- [SOURCE INFORMATION]:
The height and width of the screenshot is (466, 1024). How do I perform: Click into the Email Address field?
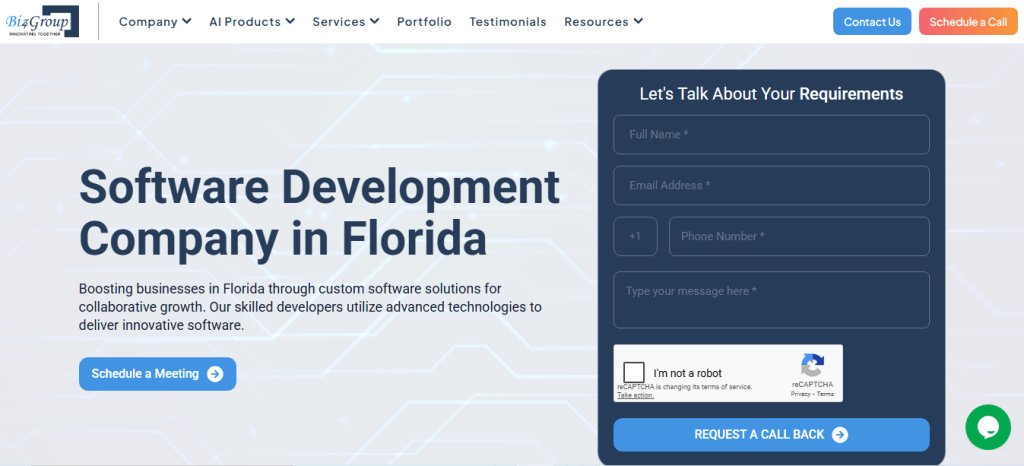(771, 185)
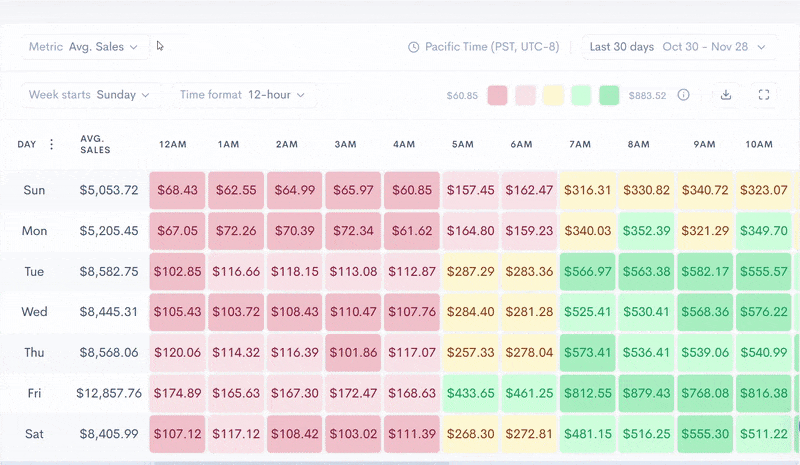Select the Thursday 3AM cell $101.86
Viewport: 800px width, 465px height.
(x=352, y=353)
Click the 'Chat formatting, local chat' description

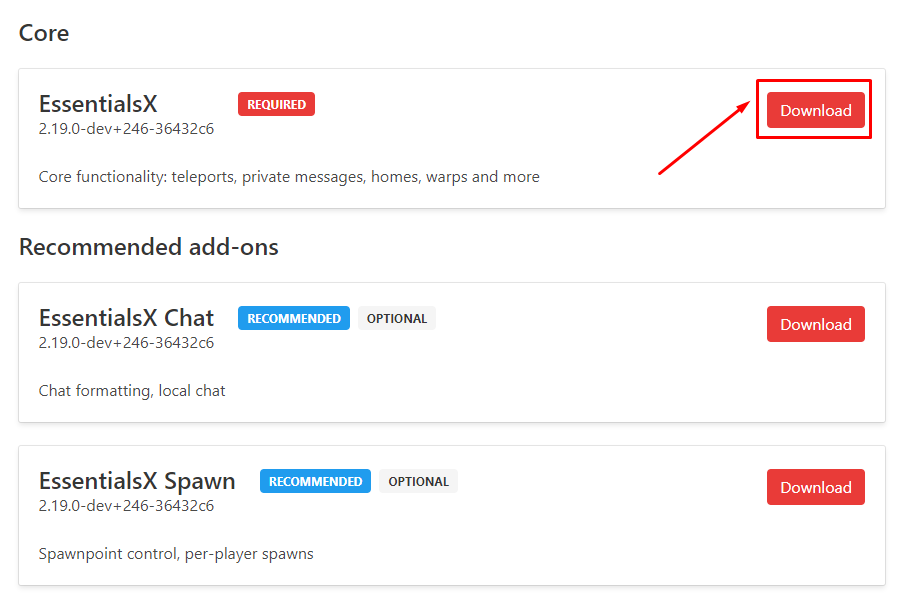tap(132, 391)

- [EXERCISE DESCRIPTION]:
Pictures are to be left out; the answer must otherwise be exactly the lines from the one with "Click the 'Chat" through the final line of the entries above, both included.

- [RESULT OF THE TASK]:
Click the 'Chat formatting, local chat' description

tap(132, 391)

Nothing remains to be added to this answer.